Exercise description :: Exact copy, no pictures: output each line below as it stands.

[[ Task input open ]]

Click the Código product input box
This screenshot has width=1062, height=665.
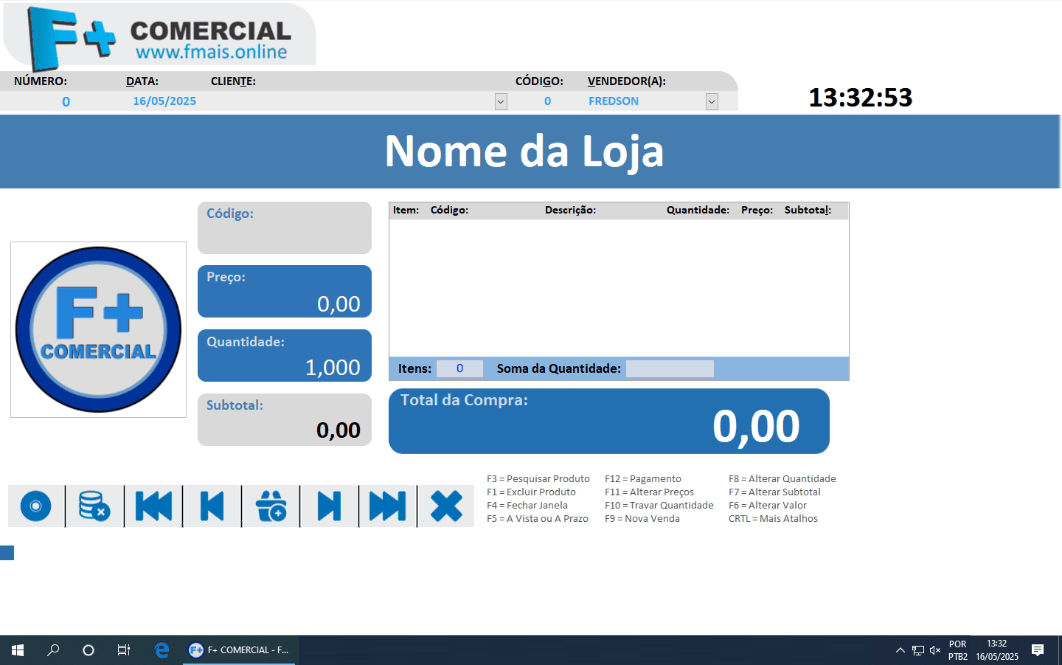point(285,229)
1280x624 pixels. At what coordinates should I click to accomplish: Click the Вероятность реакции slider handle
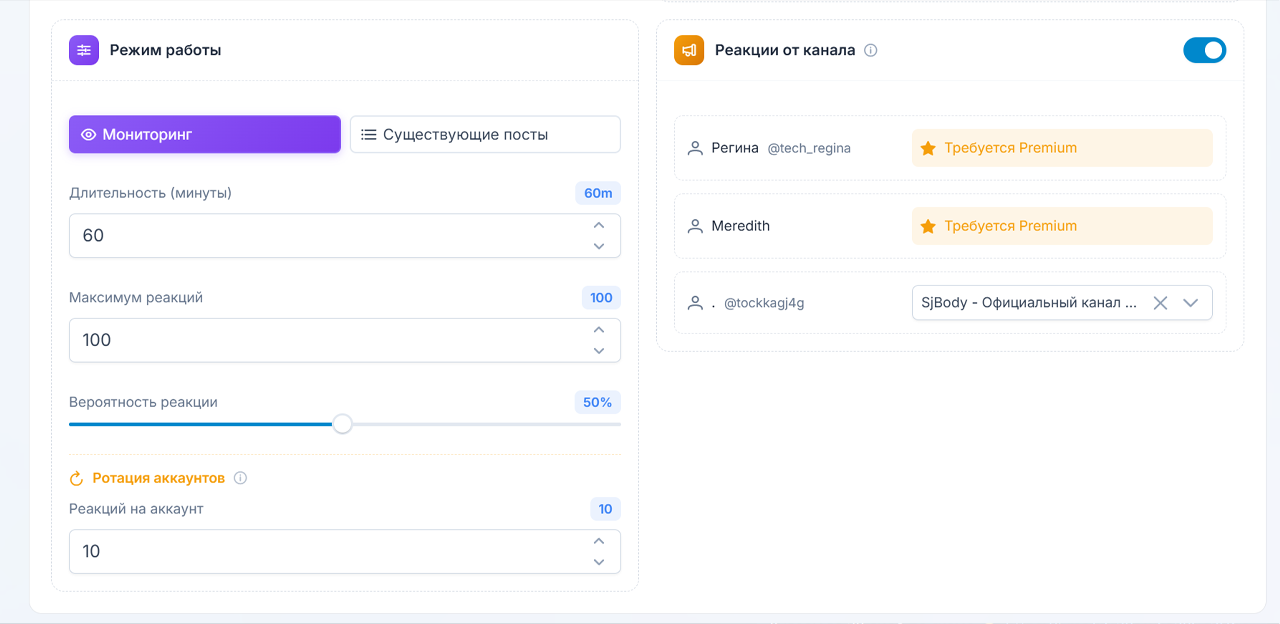pos(342,424)
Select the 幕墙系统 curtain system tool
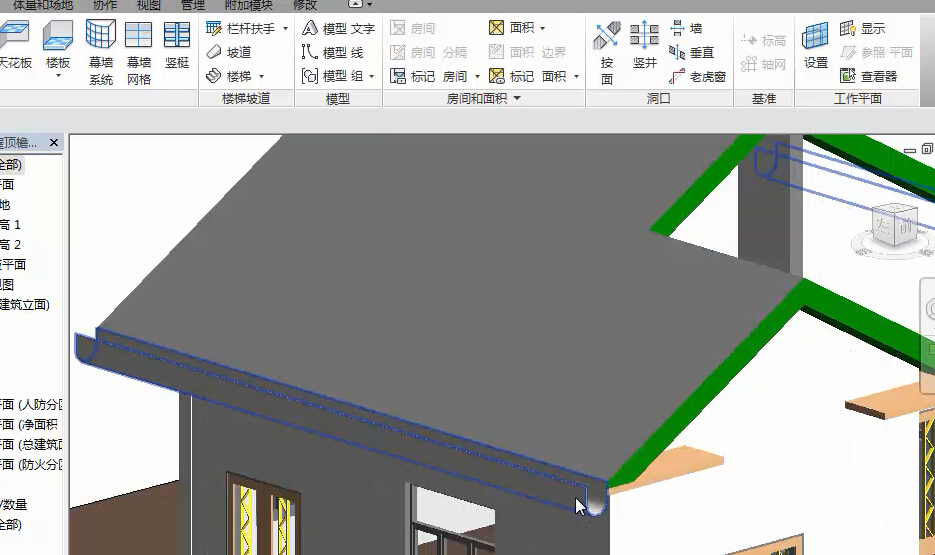This screenshot has width=935, height=555. [x=101, y=49]
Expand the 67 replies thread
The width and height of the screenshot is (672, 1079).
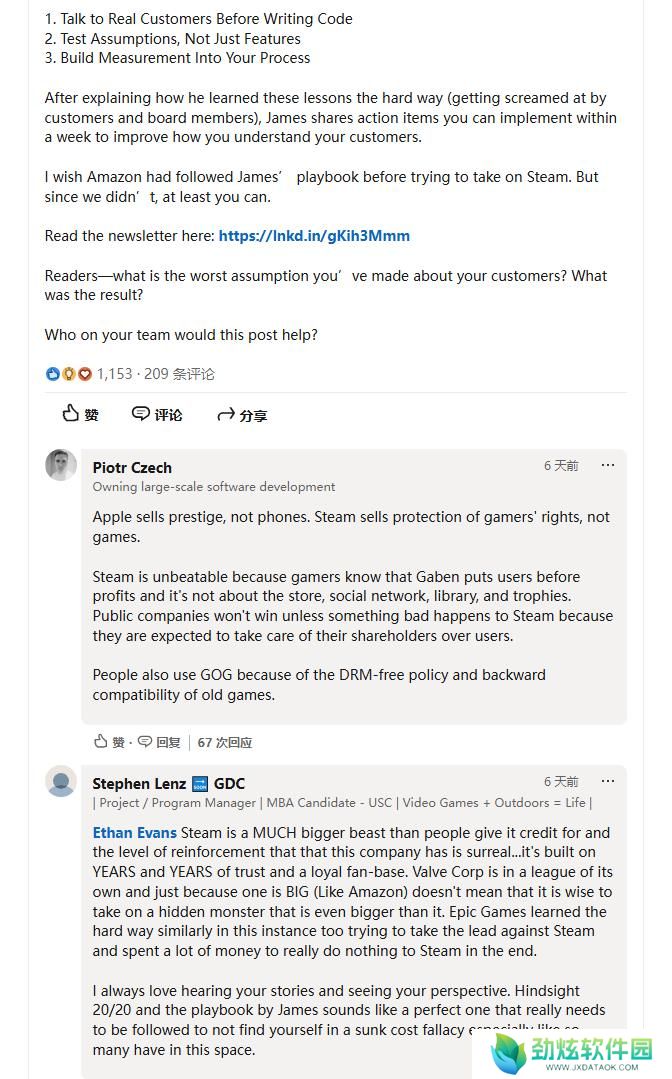(x=225, y=743)
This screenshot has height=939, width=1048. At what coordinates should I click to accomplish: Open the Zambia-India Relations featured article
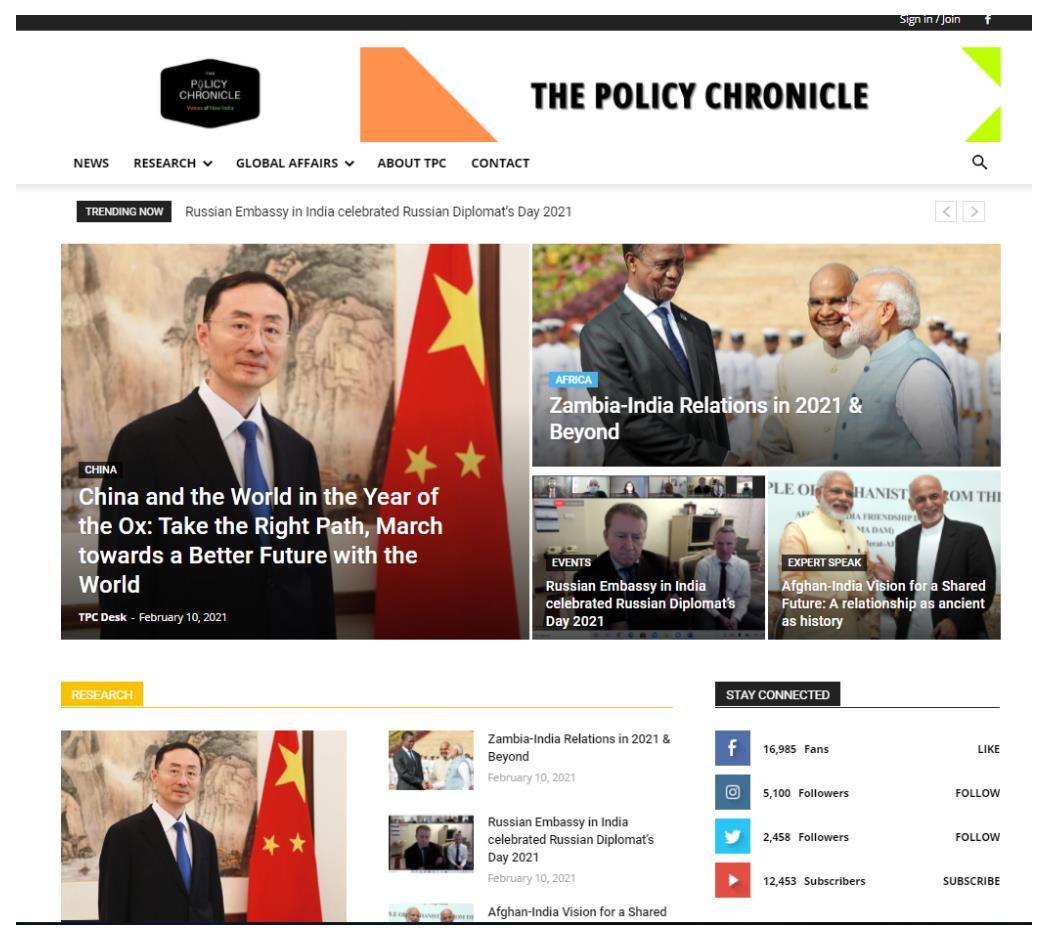[706, 418]
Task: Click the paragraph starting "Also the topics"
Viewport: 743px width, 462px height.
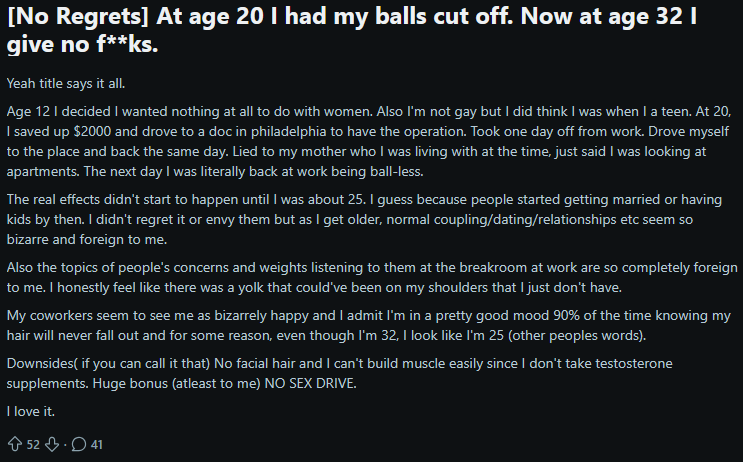Action: 372,277
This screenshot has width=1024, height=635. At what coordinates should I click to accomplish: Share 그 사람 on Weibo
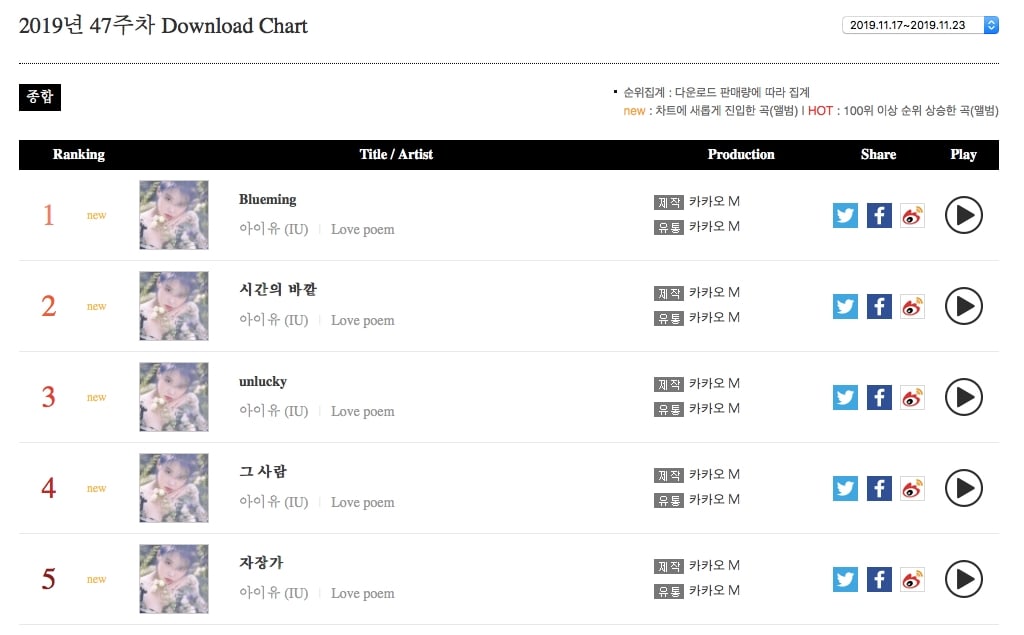912,488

[[ Task input closed ]]

Solution for this task ::
Click the Código product input box
This screenshot has width=1062, height=665.
point(285,229)
1280x624 pixels. At what coordinates should I click to accomplish: Click the Вероятность реакции slider handle
pos(342,424)
Select the 幕墙系统 curtain system tool
This screenshot has width=935, height=555. [x=101, y=49]
Expand the 67 replies thread
The width and height of the screenshot is (672, 1079).
(x=225, y=743)
This screenshot has height=939, width=1048. At what coordinates should I click to accomplish: Open the Zambia-India Relations featured article
[706, 418]
Task: Click the paragraph starting "Also the topics"
Viewport: 743px width, 462px height.
Action: 372,277
This screenshot has width=1024, height=635. At what coordinates should I click to accomplish: Share 그 사람 on Weibo
912,488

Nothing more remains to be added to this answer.